Un tel pessimisme nourri par un passé qui ne peut se reproduire empêche de se réaliser pleinement : « Je ne parlerai pas à mon patron de cette idée parce que je ne veux pas avoir l’air d’un imbécile. » Gardons à l’esprit l’avertissement de Hayakawa, à savoir que ce que l’on pense du monde et de soi ne représente qu’une réalité partielle. « L’idée que l’on se fait de soi n’est pas soi-même, de nombreuses facettes en sont absentes. »

L’idée que l’on se fait du monde et de soi peut littéralement nuire à sa santé. Dernièrement, des spécialistes du stress ont déterminé que la perception de son moi est directement liée au degré de stress que l’on peut supporter. Lorsque l’on tire des conclusions hâtives, que l’on se croit personnellement visé, que l’on s’abandonne à la peur ou que l’on se laisse duper par des sophismes, on agit comme si tout ce qui nous entoure est dangereux. Nous déclenchons ainsi en nous la réaction instinctive de la lutte ou de la fuite qui est une source de stress néfaste.
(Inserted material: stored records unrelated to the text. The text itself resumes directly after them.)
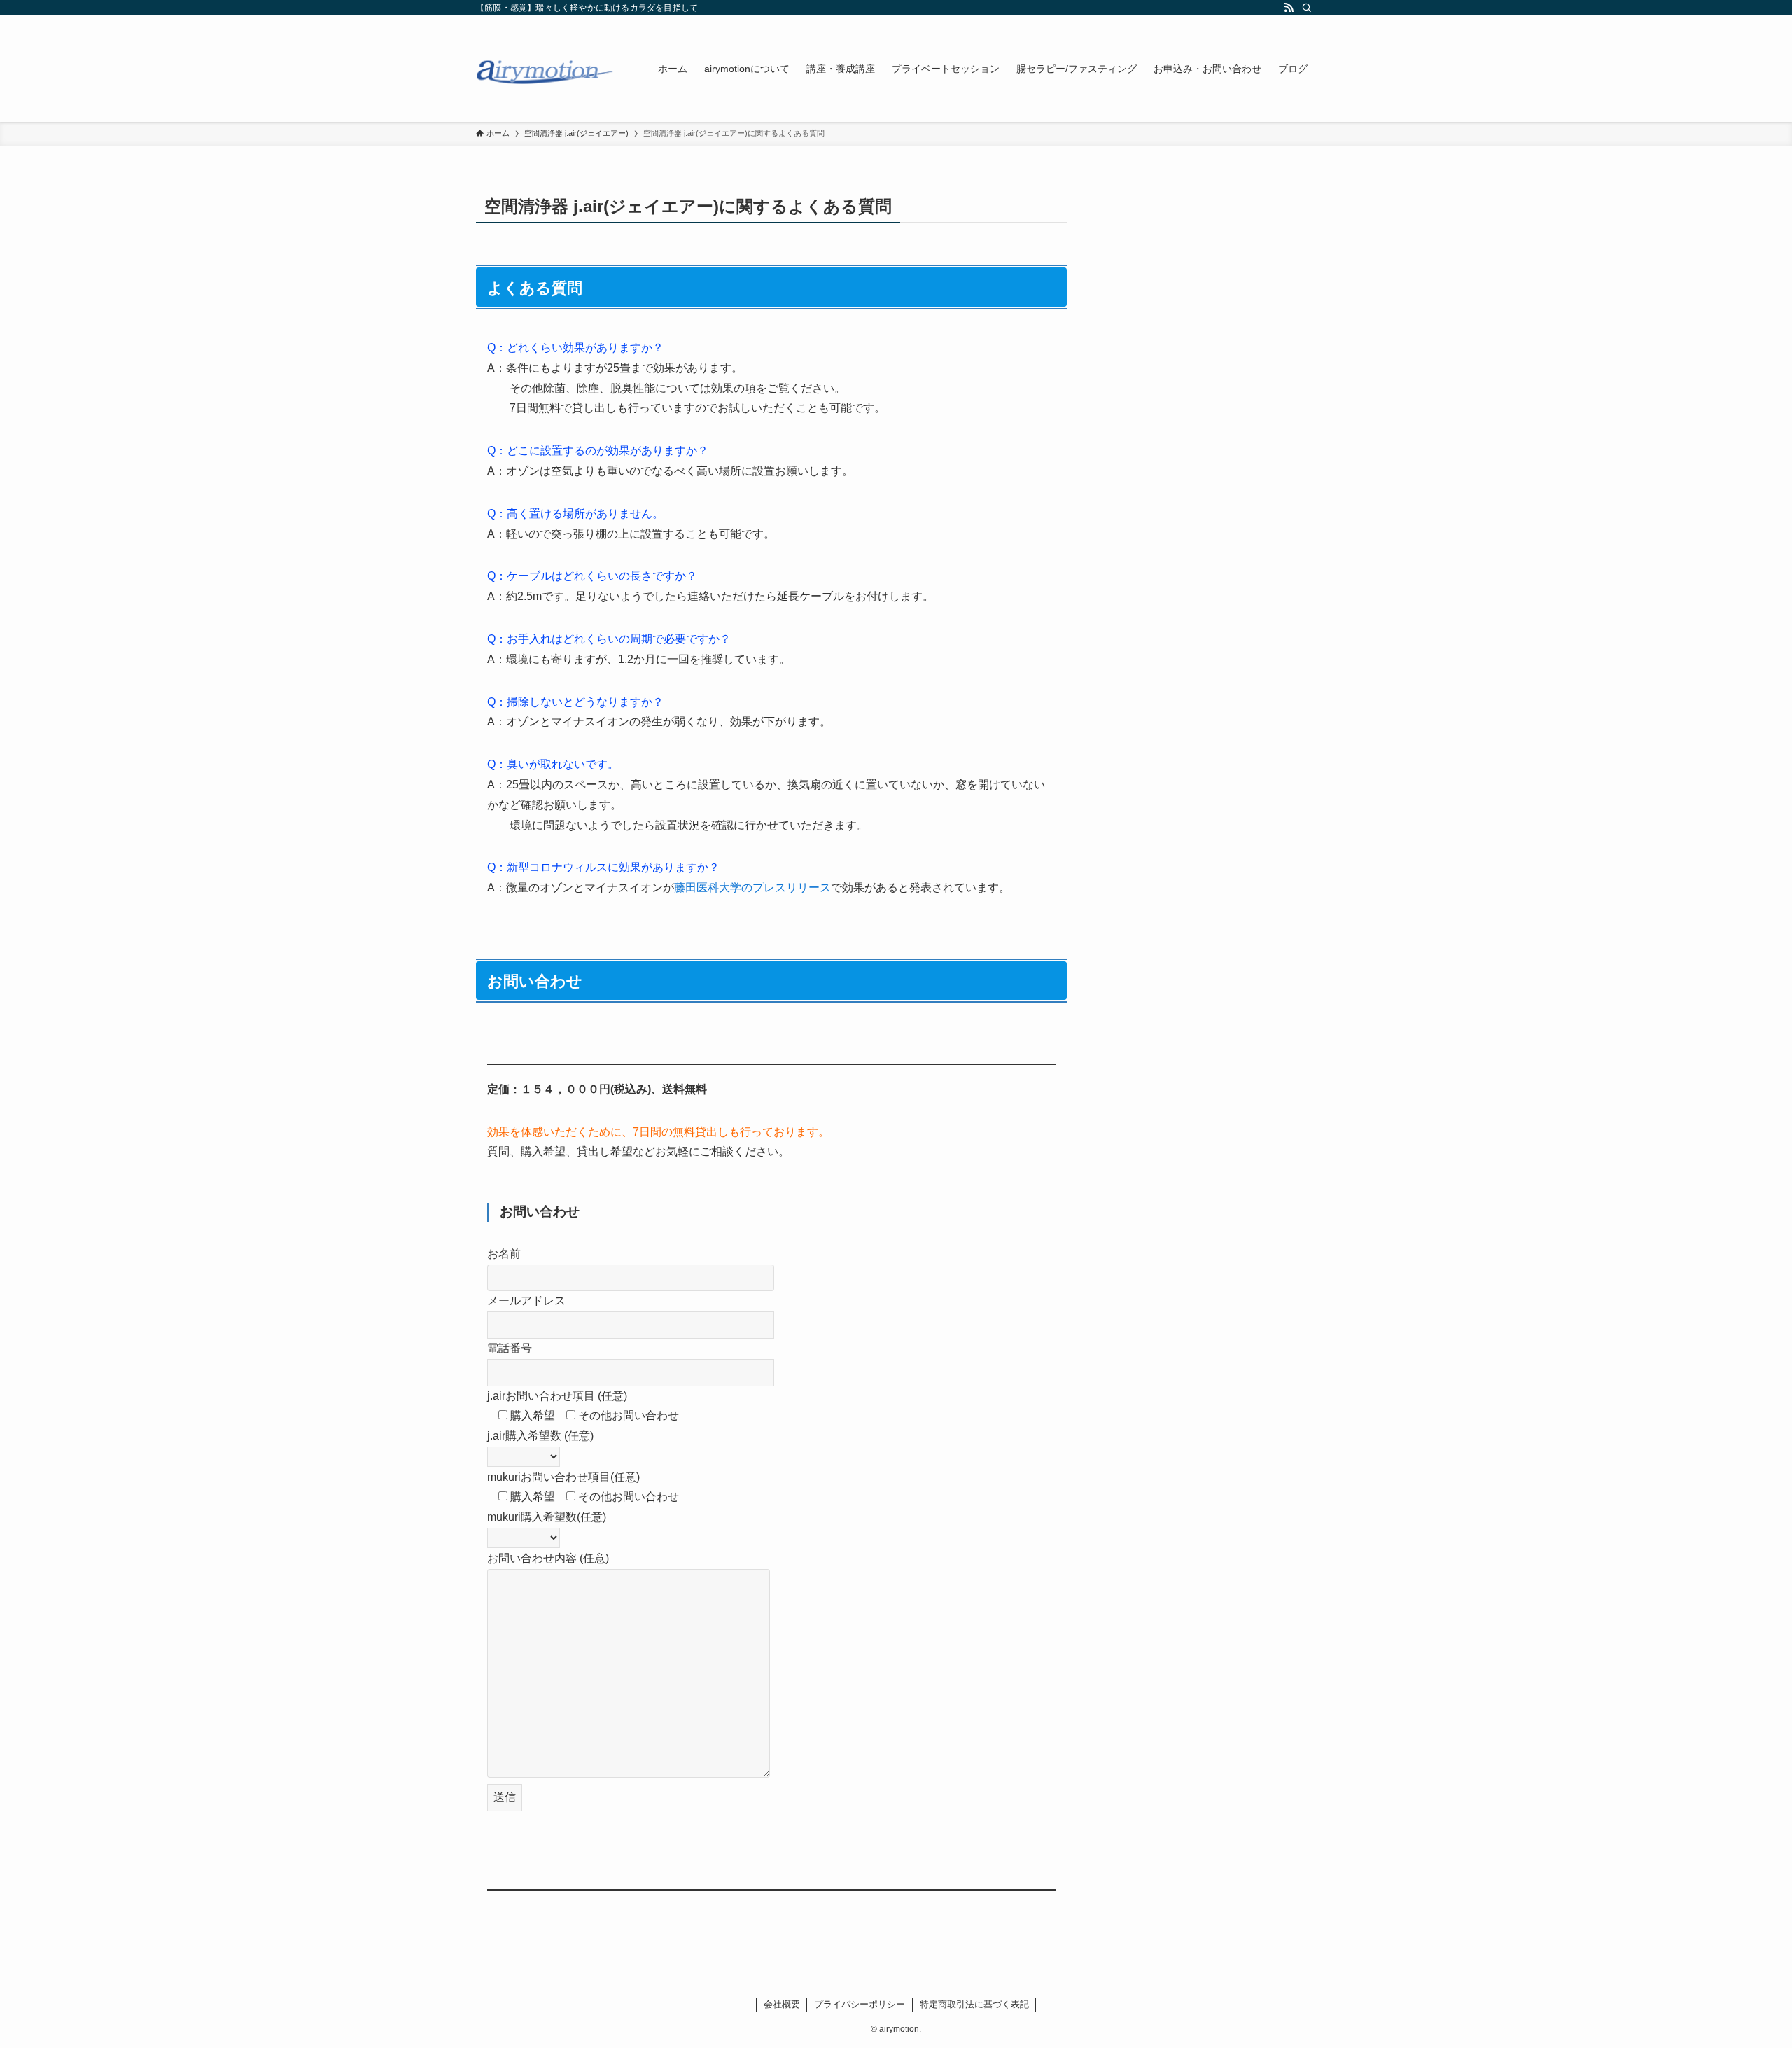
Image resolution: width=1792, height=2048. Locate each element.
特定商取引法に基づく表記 (974, 2004)
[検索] (1307, 7)
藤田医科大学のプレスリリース (752, 887)
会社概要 (782, 2004)
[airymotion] (549, 69)
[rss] (1289, 7)
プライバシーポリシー (859, 2004)
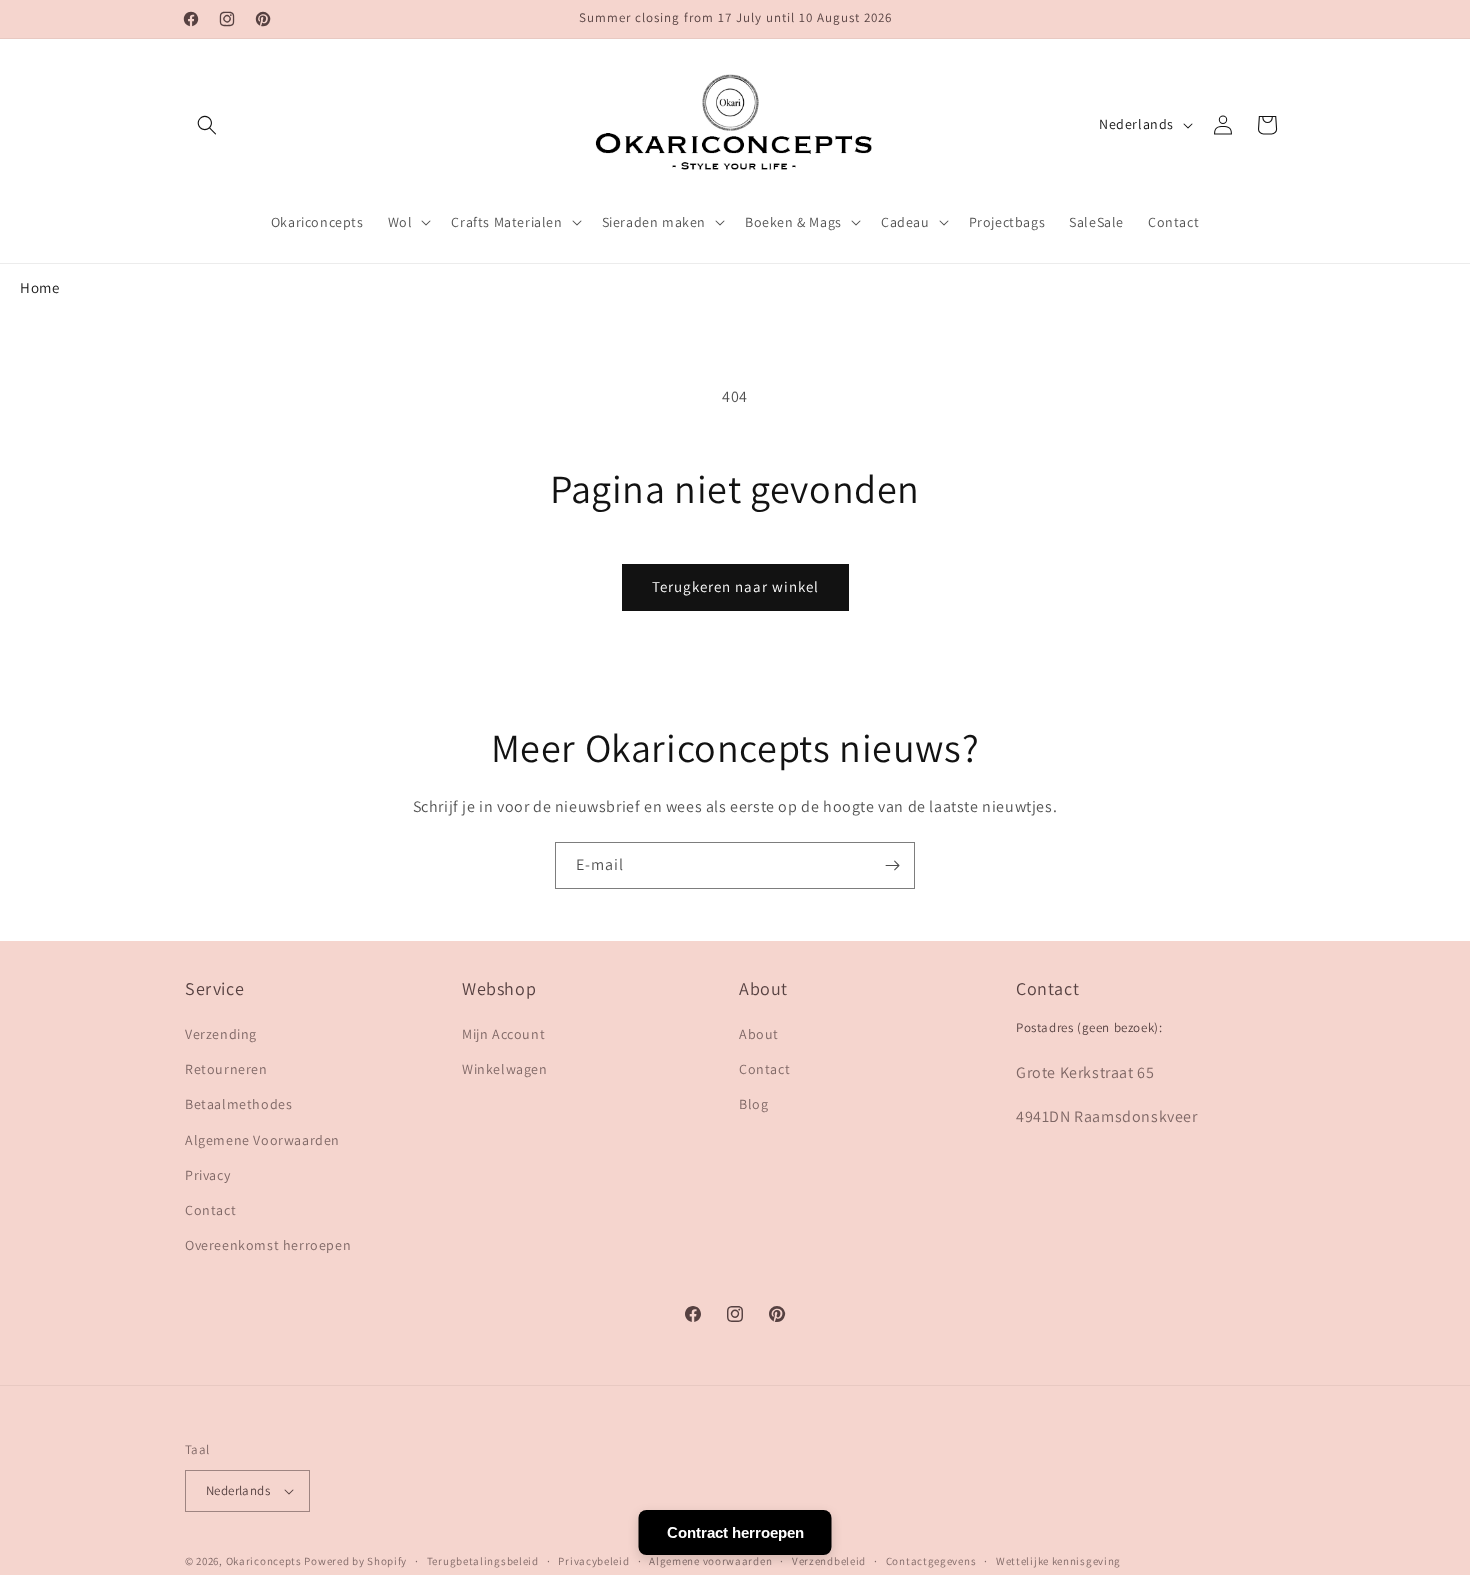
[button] (207, 125)
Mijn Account (503, 1034)
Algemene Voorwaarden (262, 1140)
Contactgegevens (931, 1561)
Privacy (207, 1175)
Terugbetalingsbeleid (483, 1561)
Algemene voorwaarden (710, 1561)
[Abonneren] (892, 865)
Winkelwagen (505, 1069)
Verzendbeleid (829, 1561)
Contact (210, 1210)
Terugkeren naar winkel (735, 586)
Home (39, 287)
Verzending (221, 1034)
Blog (753, 1104)
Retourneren (226, 1069)
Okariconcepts (264, 1561)
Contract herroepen (735, 1532)
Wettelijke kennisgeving (1058, 1561)
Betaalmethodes (238, 1104)
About (759, 1034)
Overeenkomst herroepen (268, 1245)
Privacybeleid (593, 1561)
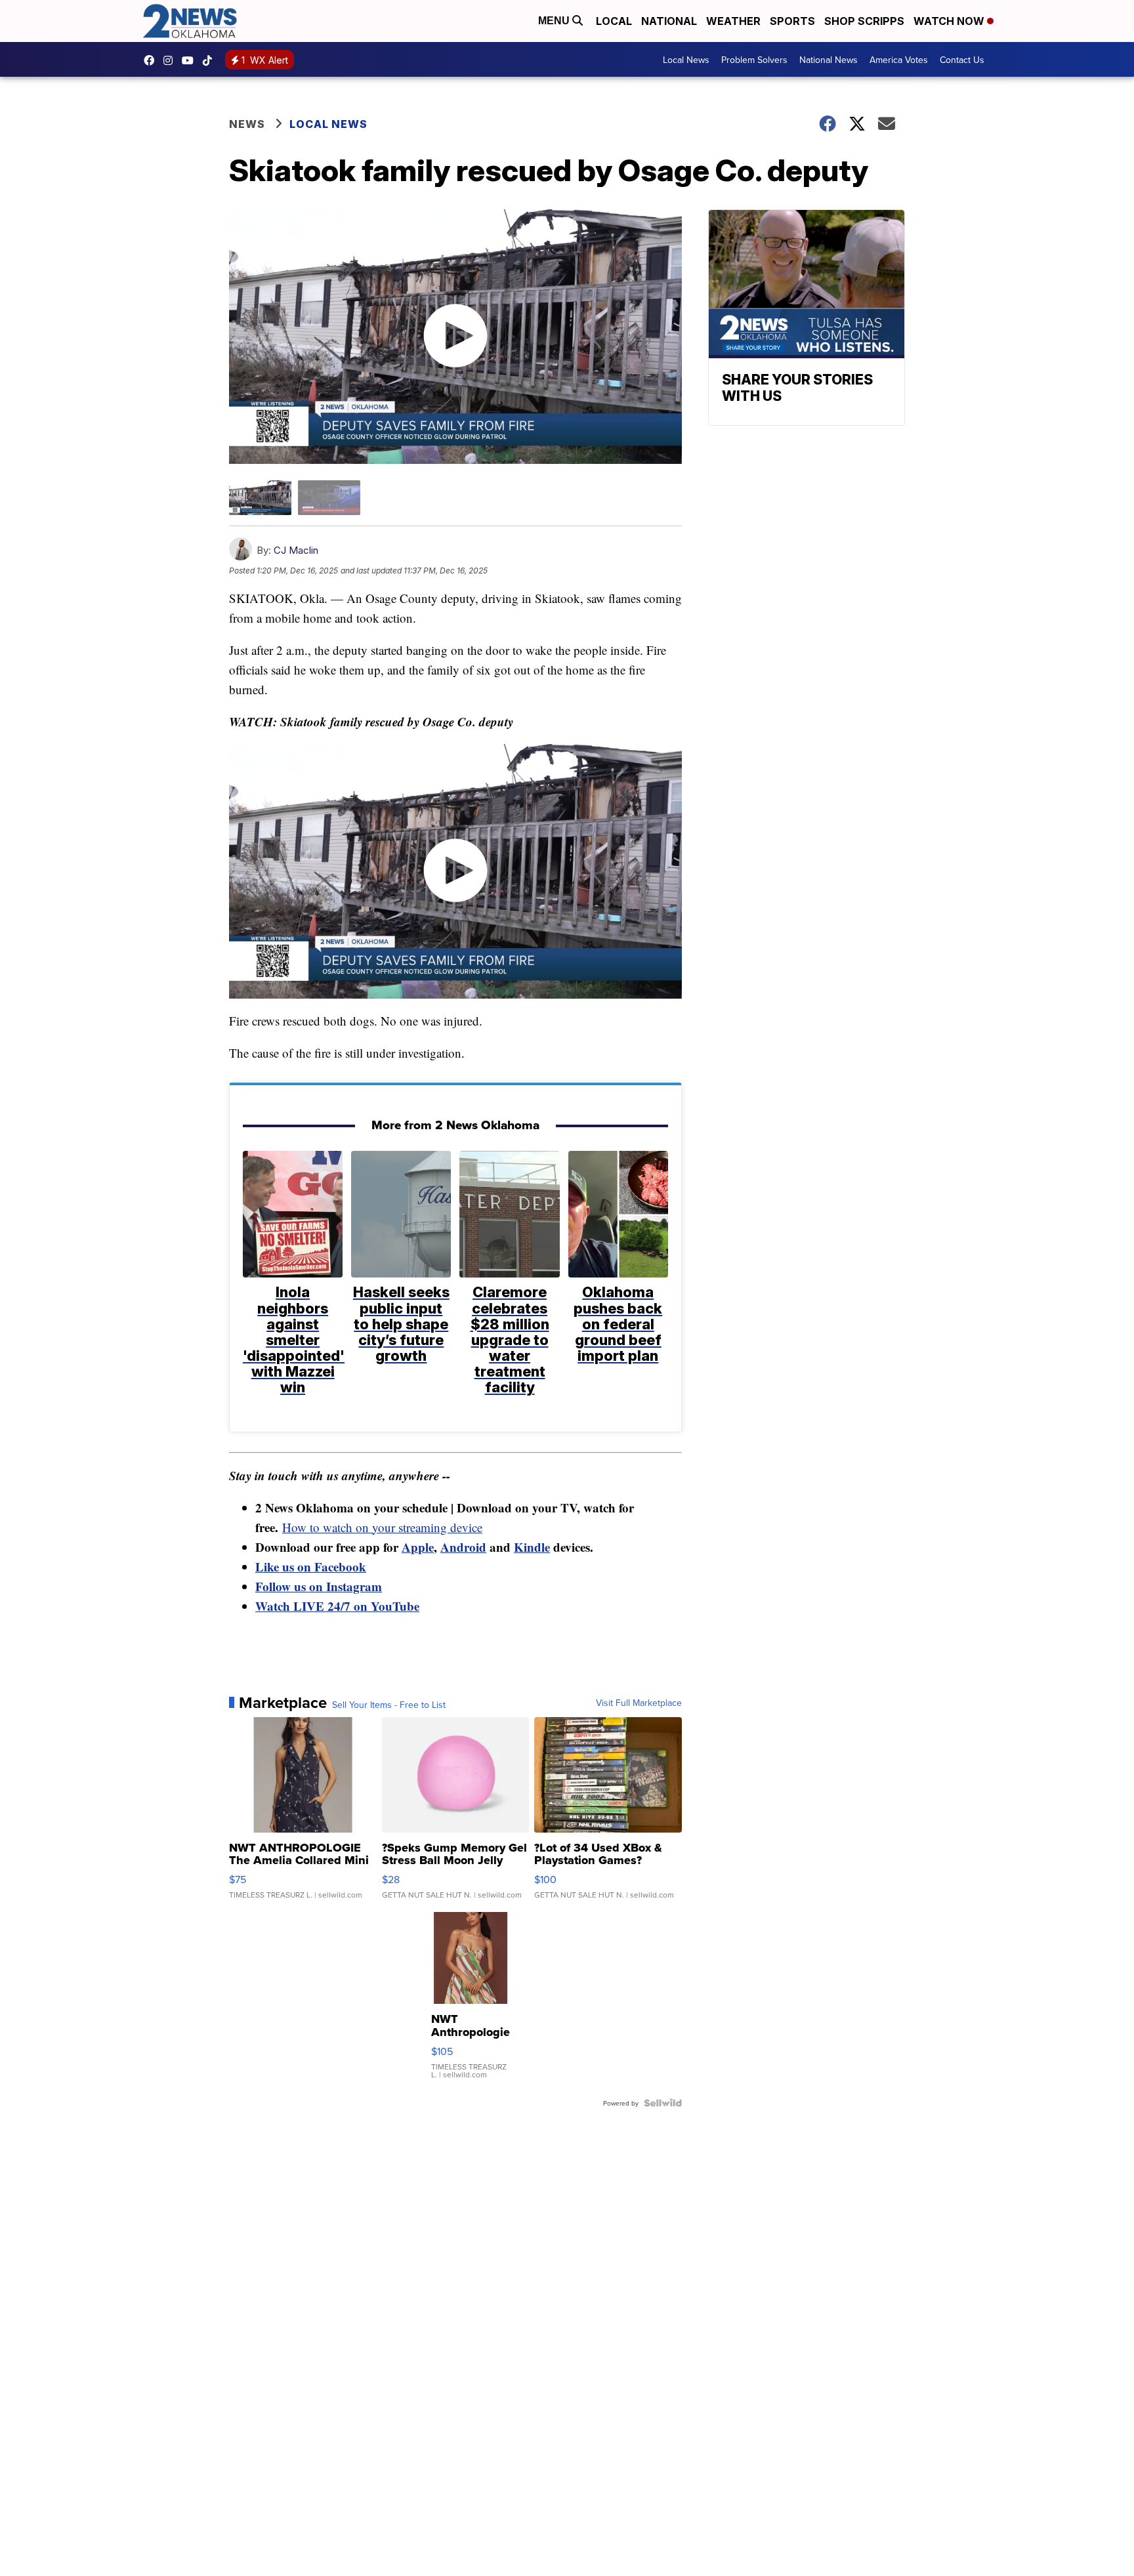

« La plupart des gens sont aussi heureux qu’ils décident de l’être  », a déclaré Abraham Lincoln. En dépit des nombreuses découvertes scientifiques, technologiques et sociales survenues depuis Lincoln, ces mots ont gardé toute leur actualité. Si des événements extérieurs peuvent les rendre misérables, le bien-être mental des personnes ordinaires dépend plus de leur état d’esprit que des circonstances. Or, cet état d’esprit peut être amélioré par la clarté de la réflexion et la chasse aux craintes et au doute de soi qui sont sans fondement.